Suggesting contour drawings, sketches, pencil, watercolor, et all . . . DONE in two days!
What I have learned from this?
I thought I knew what I looked like, but I don’t, as I could not see
the likeness of some of them but Mitchell could.
My lips are thinner than I thought, and then there is that down-turned Irish mouth . . .
There really is another piece of blank paper and
you can always write crap all over the really bad drawings.
I cannot capture a baby. They are illusive and hard to see, their chubbiness.
That I have NO idea what how to mix my flesh color! STILL!
That you have to make bad drawings to make good drawings.

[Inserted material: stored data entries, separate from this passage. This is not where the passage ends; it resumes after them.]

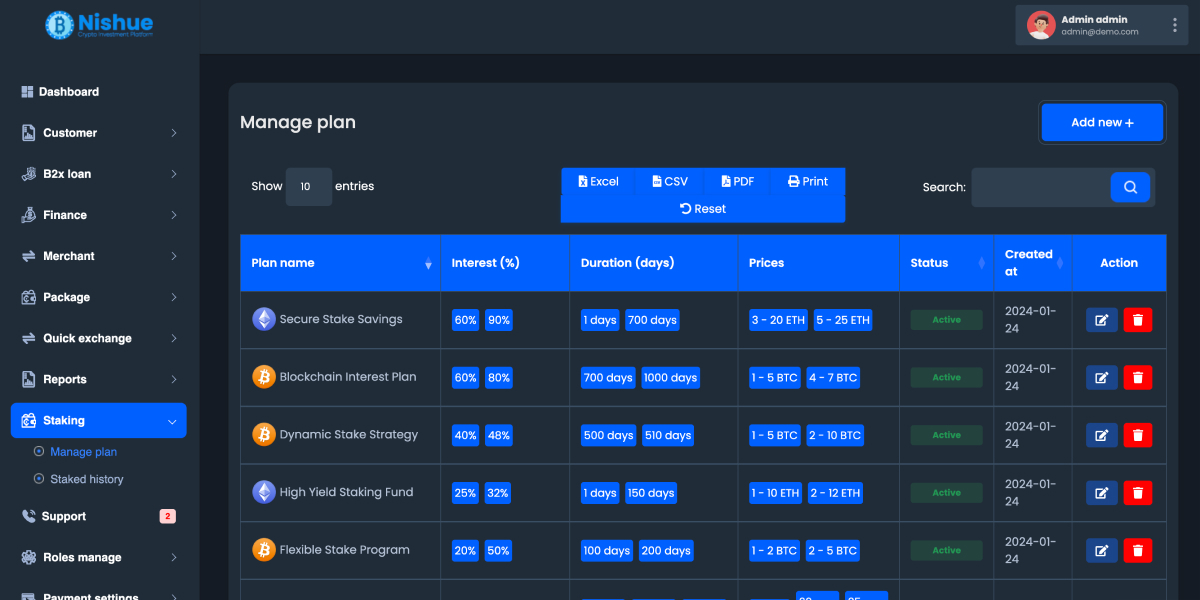Click the Add new button

[x=1102, y=123]
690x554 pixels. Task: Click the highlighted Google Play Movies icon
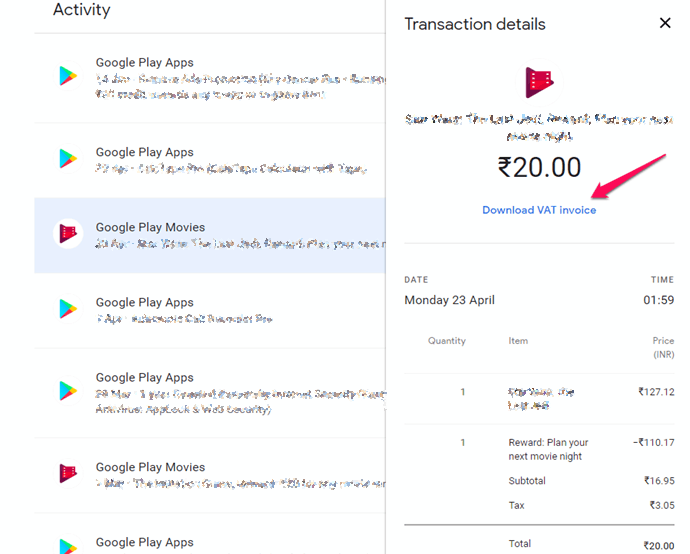(68, 233)
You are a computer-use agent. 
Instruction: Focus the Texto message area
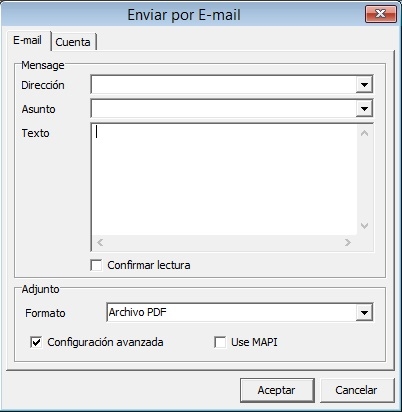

(Okay I knew that one, but it is good to reiterate.)
And I picked up my pen much more often this week than last, and yet I was busier.
You can see my commentary by running your cursor over the image.
I found it hard to read commentary on self-images in facebook feeds.
SO many people hate the way they look. Sad.
I found it interesting that Mitchell thought some looked like me when I didn’t,
and that he liked completely different images than I liked. He loved the one in sepia ink at the top. I like the one of me laughing. We both like the one at the bottom.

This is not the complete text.